In our homes too, we keep our televisions and radios playing continually both at home and in the car, and if we get stuck somewhere there isn’t music or movies, we have our Smartphones and our iPods to lend a soundtrack to our days.
Even when we turn all of these gadgets and gizmos off; even when the traffic stops, there is still the sounds of our plugged in electronics; the gurgle of the water in the pipes; the growl of the furnace as it kicks in; the hum of the refrigerator; the ticking of the wristwatch on your wrist.
Most people don’t even notice the noise anymore; not unless it involves something unexpectedly sudden and loud, or unless they find themselves someplace where there isn’t any noise, or in a situation where all the noise suddenly stops.

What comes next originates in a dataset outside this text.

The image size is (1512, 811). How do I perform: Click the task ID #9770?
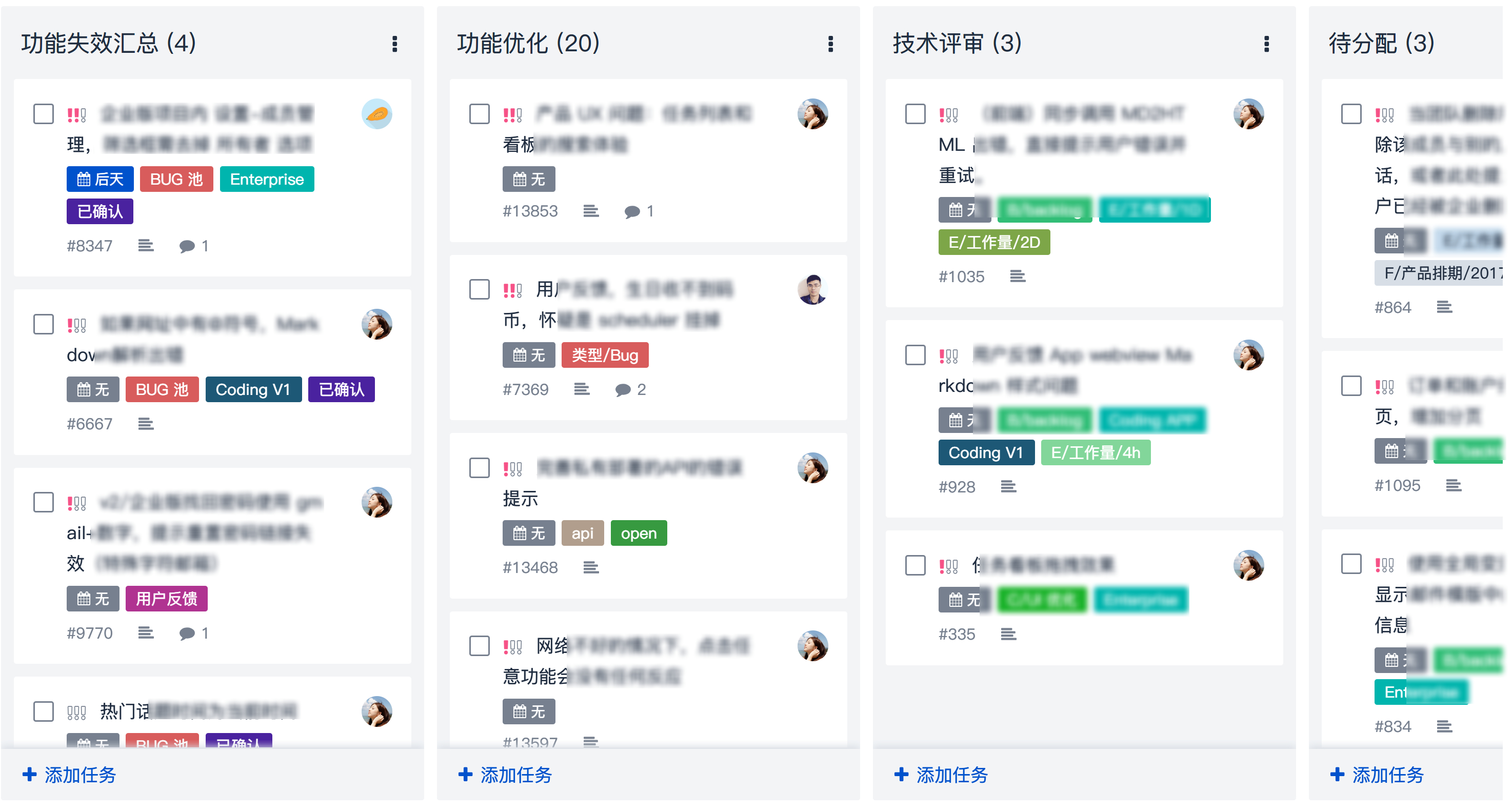pyautogui.click(x=89, y=632)
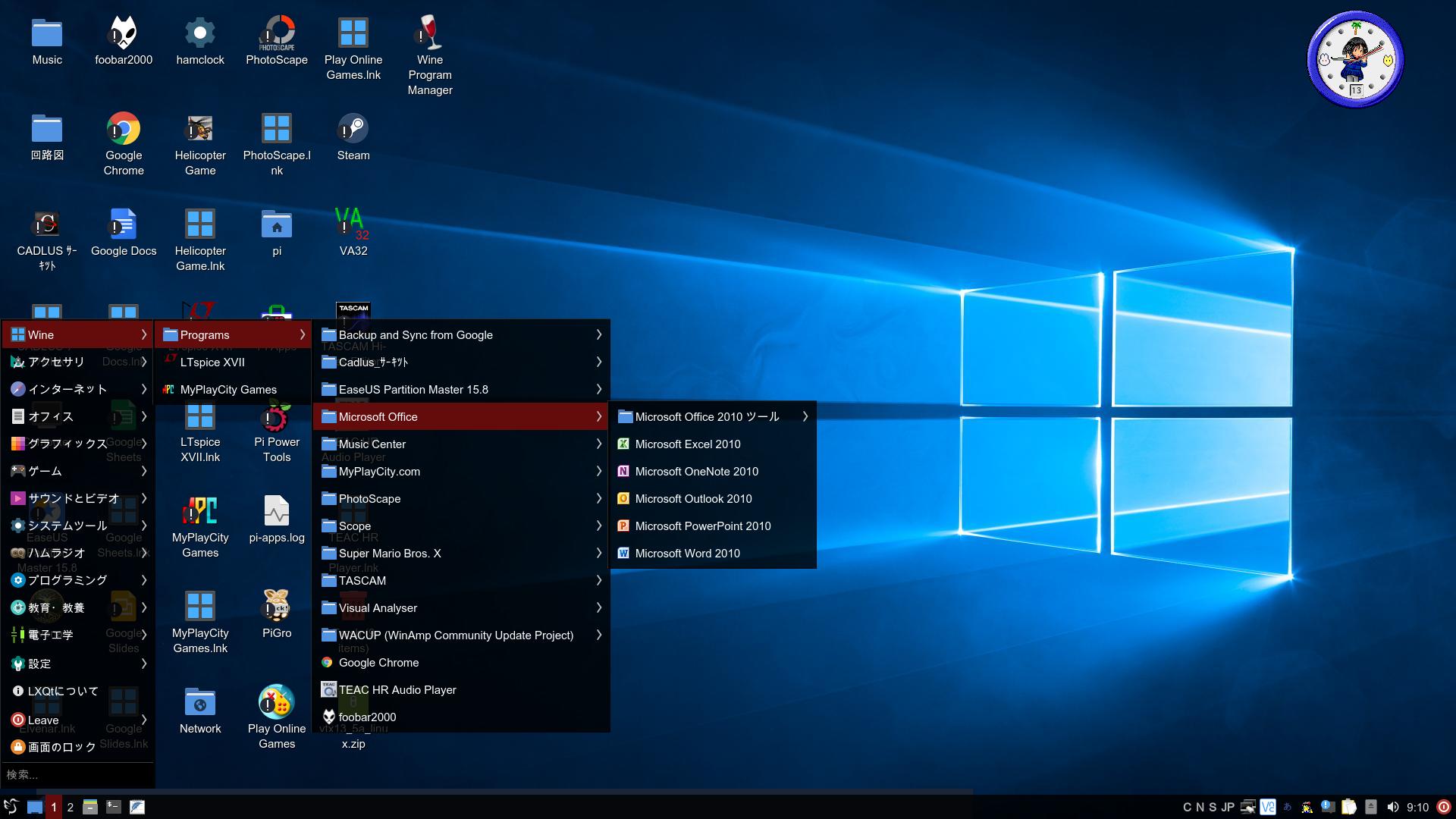Select LTspice XVII menu entry
Screen dimensions: 1456x819
212,362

My husband used to be active duty military, and for three years we were stationed on the Island of Puerto Rico. I still remember the silence that descended on the town in the wake of the first hurricane we experienced; a hurricane that had completely disabled the power to our entire side of the Island. It was silence; complete and total silence such as I’d never heard before.
The silence had a depth to it; a weight. I could almost feel it like a living thing; waiting just beyond the range of my hearing, and I was suddenly (and forcibly) reminded of what it must have been like for the Spanish soldiers who were stationed there in 1508; thousands of miles from home and surrounded by jungle and with nothing but candles to push back the weight of the darkness. It was breathtaking.

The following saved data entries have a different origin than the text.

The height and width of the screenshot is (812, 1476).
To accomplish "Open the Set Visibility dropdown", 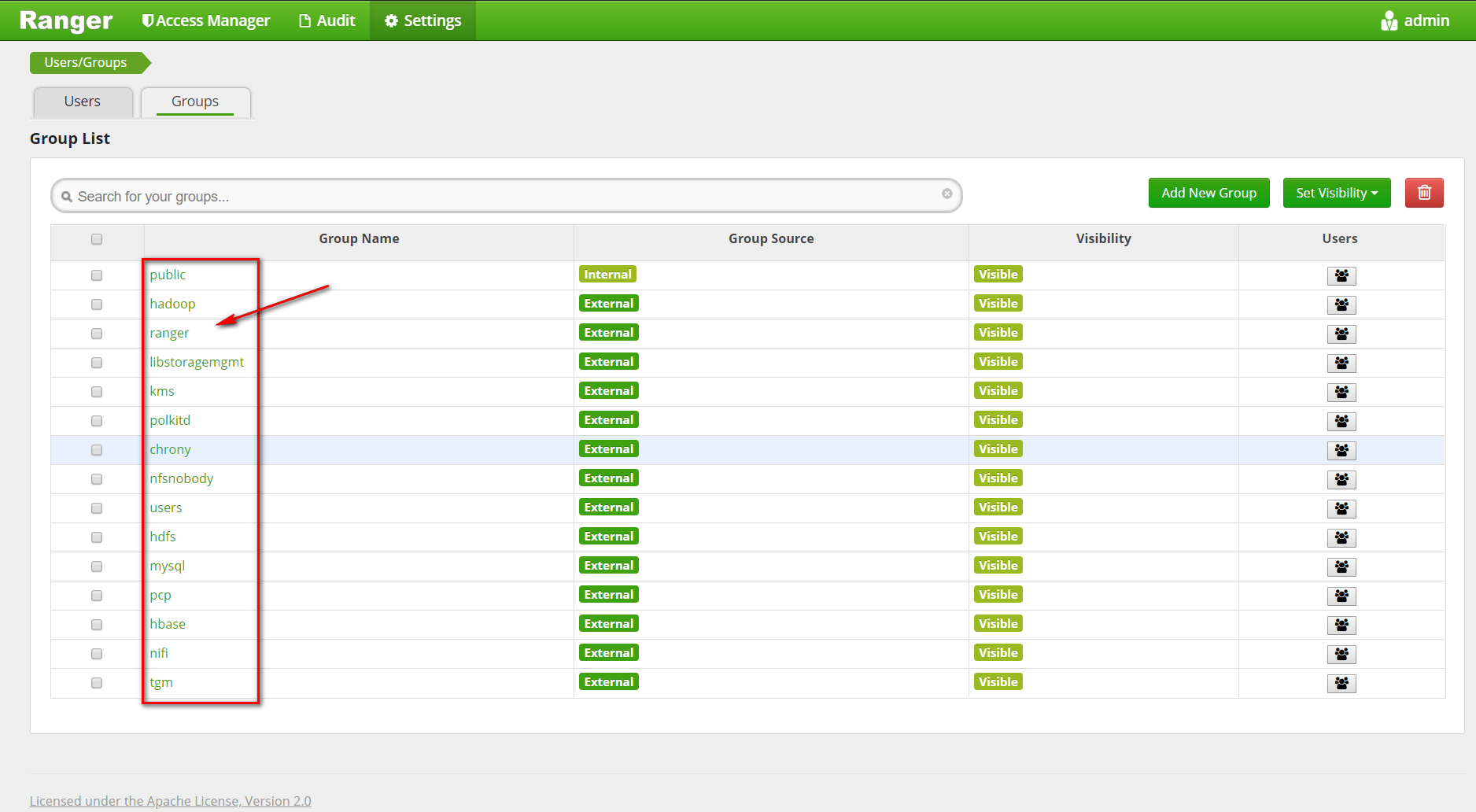I will [1335, 193].
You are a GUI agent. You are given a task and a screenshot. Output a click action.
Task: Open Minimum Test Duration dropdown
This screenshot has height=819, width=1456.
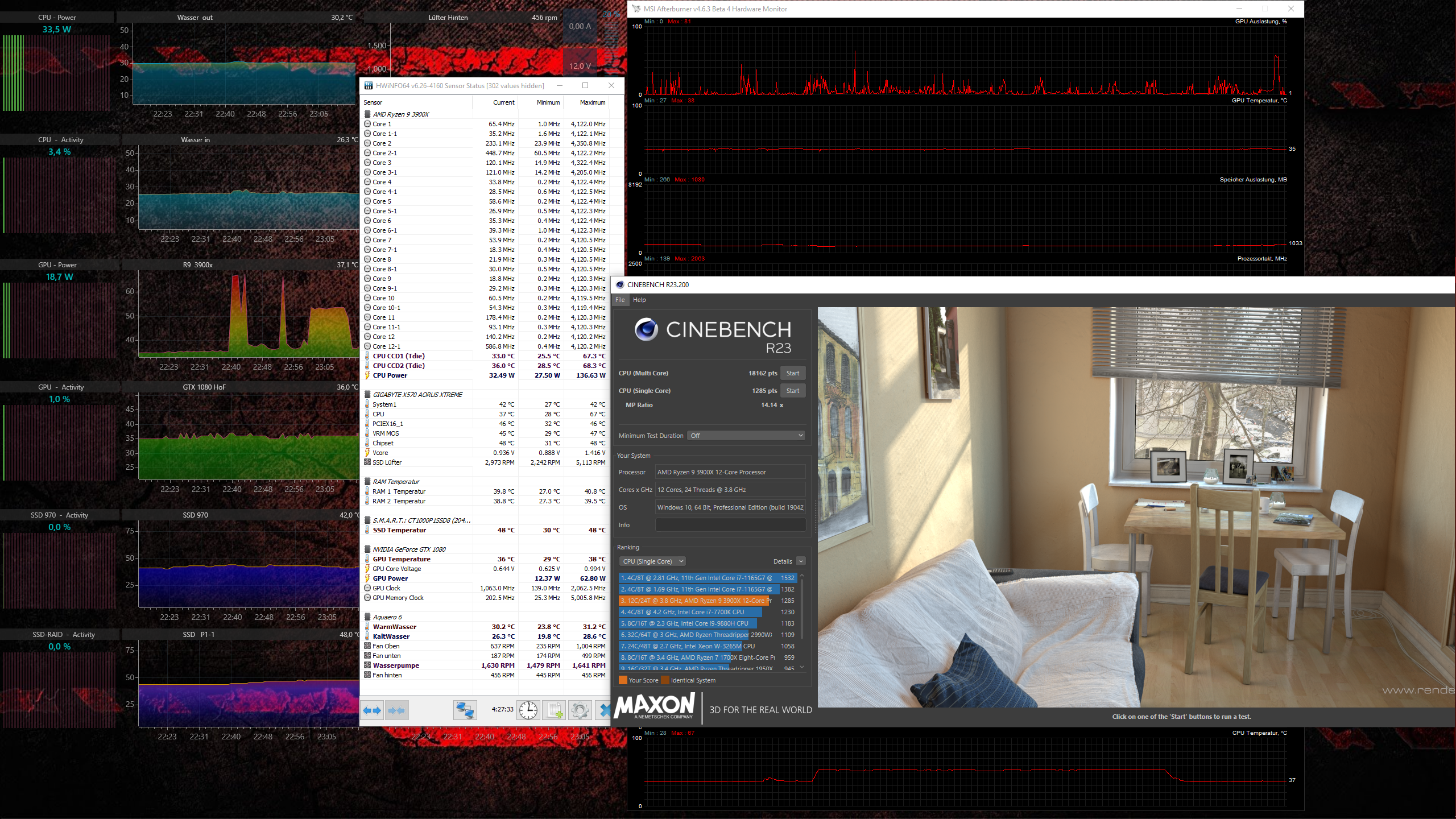[746, 436]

When a modern person is subjected to that sort of silence; to the solitude that comes from a total lack of connection with the outside world, they tend to get fidgety; nervous even. Some even get downright angry and start showing all the classic signs of withdrawal. When the power comes back on, they welcome it with open arms.
One woman I know nearly had a nervous breakdown being without her music and television and telephone for almost two weeks. When I asked her, she told me that the silence frightened her because she was afraid of what it would tell her; of what she would hear; of the decisions it might ask her to make. And that, you see, is the real problem.

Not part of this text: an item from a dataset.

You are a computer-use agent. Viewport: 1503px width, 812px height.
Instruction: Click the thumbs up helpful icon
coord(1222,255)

Western society – for all its emphasis on progress and technology – has failed to provide one very important thing for its people; it has failed to give them a way to integrate their root spirituality with their everyday life. In spite of the emphasis on religions and family values that you get in many industrialized societies, the mysteries of the world are kept at arm’s length and anything that can’t be proven by science is regarded with skepticism.
Deep in their hearts, however; deep in their hearts humanity knows that there is something more. They know that they are not living authentically; that they have become disassociated with their true feelings; with their true selves. They know this; they feel it in their bones; but they don’t know what to do about it. They have no idea of how to integrate their spiritual self into their everyday life. In fact, many have come to believe that this – what they can see and taste and touch and feel – that this is all there is because that is what science tells them is true. But when the electricity stops they can actually hear their own soul voice, and it is telling them a different story.
It is telling them that what waits in the silence is their authentic self; the person that they were meant to be but never got around to becoming, and they are scared of how badly they want to get to know that person. But most of all, they are scared of what getting to know them would mean; of the decisions it would require them to make and the changes it would entail.
And so when the power comes back on, they welcome it gladdly; relieved once again to have the noise that masks the truth that lies just beneath the surface of reality, if only they would stop long enough to see it; if only they could stay quiet long enough to listen.